Perhaps it is a function of the first marathon I ever completed. After a year of ribbing from a co-worker, I took a leap of faith and registered for a race I wasn't sure I could complete. If nothing else, signing up allowed me to go, "See, I'm entered." Even if I failed to finish, at least I had signed up.
Or maybe it's just that races give me a goal. A target for which to shoot. Winning isn't really a likelihood, but there's always a PR. Or a new distance. A race I've never completed. Something new to say I've accomplished.
I've rarely looked back, though. Once the race is completed, it's history. Finisher's Medals accumulate dust in a box. Race shirts wind up as sleeping attire. And race day anecdotes only come up when someone asks. The memorabilia from my biggest race to date, The Chicago Marathon, went into a display that was shipped to the cancer survivor for whom I ran the race. It's all just stuff.
Yesterday, I had the opportunity to see the videos put together by Tac Boy documenting the Tri Blog Alliance at IM Florida. Watching it, I realized that IM Louisville is going to fall into an entirely different category. The journey is longer. The demands are greater. The personal investment is much greater. *Nancy Toby asked if I was implying IM Louisville is somehow longer or more difficult than IM Florida. I see now that I poorly placed my statement. The intent was to compare IM with my previous events, not IMKY with IMFL. Dang! I've revealed the secret that I am, apparently, only human.*
And it appears there will be a slightly larger audience for this trip. And in August, a new reader might just ask the question, "What's all the hype about? What have I missed." So, I'm going to try and start documenting a bit more of this journey in pictures. Pictures of training, before and after pictures, and race day pictures.

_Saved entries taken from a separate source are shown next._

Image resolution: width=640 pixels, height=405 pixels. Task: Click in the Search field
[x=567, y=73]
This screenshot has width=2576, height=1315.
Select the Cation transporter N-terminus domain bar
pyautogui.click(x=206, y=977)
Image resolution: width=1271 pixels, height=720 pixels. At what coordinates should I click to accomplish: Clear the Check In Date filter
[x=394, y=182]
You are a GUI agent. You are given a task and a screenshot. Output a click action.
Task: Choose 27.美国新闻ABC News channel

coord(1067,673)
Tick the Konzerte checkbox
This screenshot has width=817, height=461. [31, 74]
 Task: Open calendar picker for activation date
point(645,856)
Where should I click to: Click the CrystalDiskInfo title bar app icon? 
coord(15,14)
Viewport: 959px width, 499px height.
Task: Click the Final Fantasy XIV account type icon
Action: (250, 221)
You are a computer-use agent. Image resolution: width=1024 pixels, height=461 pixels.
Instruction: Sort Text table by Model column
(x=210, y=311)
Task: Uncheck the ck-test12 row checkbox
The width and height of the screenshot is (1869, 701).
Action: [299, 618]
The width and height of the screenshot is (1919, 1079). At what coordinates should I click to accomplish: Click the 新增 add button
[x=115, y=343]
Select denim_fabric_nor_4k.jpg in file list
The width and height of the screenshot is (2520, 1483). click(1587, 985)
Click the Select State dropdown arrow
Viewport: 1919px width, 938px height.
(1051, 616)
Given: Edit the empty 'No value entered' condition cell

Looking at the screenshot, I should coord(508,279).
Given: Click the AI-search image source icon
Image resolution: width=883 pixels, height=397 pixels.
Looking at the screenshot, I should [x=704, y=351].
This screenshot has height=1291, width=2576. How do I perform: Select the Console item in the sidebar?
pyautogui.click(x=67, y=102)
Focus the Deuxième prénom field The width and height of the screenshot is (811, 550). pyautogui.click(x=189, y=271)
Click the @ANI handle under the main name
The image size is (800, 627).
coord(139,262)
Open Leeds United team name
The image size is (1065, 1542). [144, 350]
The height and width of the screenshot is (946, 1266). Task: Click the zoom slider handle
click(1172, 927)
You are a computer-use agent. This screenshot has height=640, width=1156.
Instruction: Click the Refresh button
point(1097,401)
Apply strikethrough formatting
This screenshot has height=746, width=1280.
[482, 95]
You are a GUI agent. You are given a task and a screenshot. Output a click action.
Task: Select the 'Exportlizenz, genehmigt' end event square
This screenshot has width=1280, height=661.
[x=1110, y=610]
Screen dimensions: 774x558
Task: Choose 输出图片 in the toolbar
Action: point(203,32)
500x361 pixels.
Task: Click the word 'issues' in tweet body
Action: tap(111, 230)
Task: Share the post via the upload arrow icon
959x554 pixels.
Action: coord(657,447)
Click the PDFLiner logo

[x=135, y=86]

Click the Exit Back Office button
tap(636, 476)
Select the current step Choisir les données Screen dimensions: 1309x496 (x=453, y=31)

Those of you who are on the same journey should consider the same thing. Just as Kahuna, Tac Boy, and a multitude of others put together the Tri Blog Alliance presentations, we can put together an "Ice Breaker" show for when we get together in Louisville. And if we're lucky, we'll have someone of Tac's caliber to document race day.
Because someday we'll want to be able to look back and say, "See, see what I did!"